New Ghostbusters for our time, a harrowing tale from World War II and an inspirational Dark Horse
It comes from the journal of a young doctor who served with the French Red Cross in Poland right at the end of World War II. She is prevailed upon to come to a Benedictine convent where he finds a nun in labor and six others also pregnant. She has to perform a quick C-section and on a number of subsequent visits hears the horrible background. Russian soldiers had raped all the nuns, including the older abbess who is trying to keep it all secret to avoid shame. While various depths of crisis of faith play out inside the convent, the doctor has her own issues. She’s breaking the rules just going there and, as an atheist (or Communist as she puts it), has to avoid judging women whose religious commitment won’t even let them be properly examined for fear of damnation. The characters are well-drawn. The doctor (played by Lou de Laâge) is calm; a confidante among the nuns (Agata Buzek) is forthcoming, although not enough about how she got there after an earlier life in which she liked men and men liked her, and the abbess (Agata Kulesza) is severe and misguided. Somehow, maybe a bit to easily, the film finds an optimistic ending. (5th Avenue) 4 out of 5
DARK HORSE: It’s taken a long time for this one to return after last fall’s film festival. But rejoice anyway. This is an immensely entertaining documentary about underdogs making a mark. It’s funny and inspiring in equal measure.

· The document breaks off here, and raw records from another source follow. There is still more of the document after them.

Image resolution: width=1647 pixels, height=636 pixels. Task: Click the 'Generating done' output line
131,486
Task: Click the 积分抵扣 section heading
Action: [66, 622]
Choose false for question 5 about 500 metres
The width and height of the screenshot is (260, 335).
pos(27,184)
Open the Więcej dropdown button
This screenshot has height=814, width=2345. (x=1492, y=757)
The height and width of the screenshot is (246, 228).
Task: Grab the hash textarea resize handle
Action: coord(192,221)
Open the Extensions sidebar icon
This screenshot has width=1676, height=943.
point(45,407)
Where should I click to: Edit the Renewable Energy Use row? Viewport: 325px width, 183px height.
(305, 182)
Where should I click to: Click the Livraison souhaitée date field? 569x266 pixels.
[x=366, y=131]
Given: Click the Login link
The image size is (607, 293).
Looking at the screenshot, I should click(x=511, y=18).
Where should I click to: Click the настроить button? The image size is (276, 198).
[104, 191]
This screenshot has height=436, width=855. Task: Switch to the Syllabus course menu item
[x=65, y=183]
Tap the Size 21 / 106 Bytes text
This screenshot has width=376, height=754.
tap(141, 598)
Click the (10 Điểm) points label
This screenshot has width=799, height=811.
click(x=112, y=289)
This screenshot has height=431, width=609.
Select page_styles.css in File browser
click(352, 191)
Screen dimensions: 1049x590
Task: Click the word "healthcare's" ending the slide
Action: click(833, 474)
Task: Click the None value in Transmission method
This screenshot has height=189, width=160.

The humor is in the candid memories voiced by a group of people in a down on its luck Welsh town about the improbable venture they joined in. It was Jan Stokes down at the pub who got the idea. She knew a bit about dog breeding and said why not a race horse. Thirty people chipping in 10 pounds a week can finance one. She, friends, investors and her husband Brian carry the story forward. There was early skepticism, then the buying and training of an admittedly “working class horse” and then the quest to “take on the best.” They called him Dream Alliance, which is pretty appropriate. “Nags to riches,” a newspaper headline said when he did well in some early races, had a few without spark but went on to run in both the Welsh National and the Grand National. The film, by Louise Osmond, gets across the challenge he represented to the horsey upper class, the boost he gave to a depressed town and the value of working together even for an unlikely goal. (VanCity Theatre) 4 ½ out of 5
TICKLED: I kept thinking “Is this a mockumentary and not real?” But I couldn’t find any sign at all that it might be a put on. And certainly there are lawsuits flying about it, at least one already dismissed. It adds up then to a quirky story with a large slice of menace.
A pop culture TV reporter in New Zealand named David Farrier thought it was only quirky when he found videos on the internet showing “competitive endurance tickling.” When he contacted the company responsible to do a feature he got (a) an off-putting response and then (b) three men coming all the way from Los Angeles to tell him to drop the idea or face legal action. Any reporter would suspect there must be something there so he and co-director Dylan Reeve went to investigate. They saw the studio in L.A. where the videos were made, talked to some young men who told of bad experiences including intimidation and exploitation and followed the trail to New York to a dodgy person who denied being behind it although his stepmother offers some worrying background. The film draws you in with the thrill of unraveling a mystery. It falls short though on the context. Farrier talks to a legitimate producer of such videos but tells us little about what they’re all about or how widespread the scene is. Or even if there is one. (VanCity Theatre) 3 ½ out of 5
ON THE FARM (aka Unclaimed): The VanCity Theatre has a special preview on Sunday evening of a TV movie about Willie Pickton’s crimes. Despite what the title seems to suggest, it’s not much about him per se. He’s only in it as a bit-part (played by Ben Cotton). The focus is on the Downtown Eastside, his victims and the climate of fear he created among sex-workers, drug addicts and down and out women. Also on the inability of police at the time to take seriously the rumors of missing women.
It’s based on the book and investigative journalism by Stevie Cameron but is very much a hometown production. Dennis Foon wrote the script and the husband and wife team of Rupert Harvey and Rachel Talalay, respectively, produced and directed it. The content is fictionalized; the issues are real. Maija Tailfeathers, centre in the picture above, portrays an addict and sex worker who has friends disappearing, Sara Canning a cop trying to get her superiors to recognize there’s a serial killer about and Sarah Strange a fiery administrator at a women’s centre. The film opts to honor the people who lived under the terror. Last month it won three Leo awards in the TV movie category, best film, best script and best casting. CBC is showing it on July 23. At the VanCity this Sunday, Harvey and Tailfeathers will take part in a panel discussion about the film.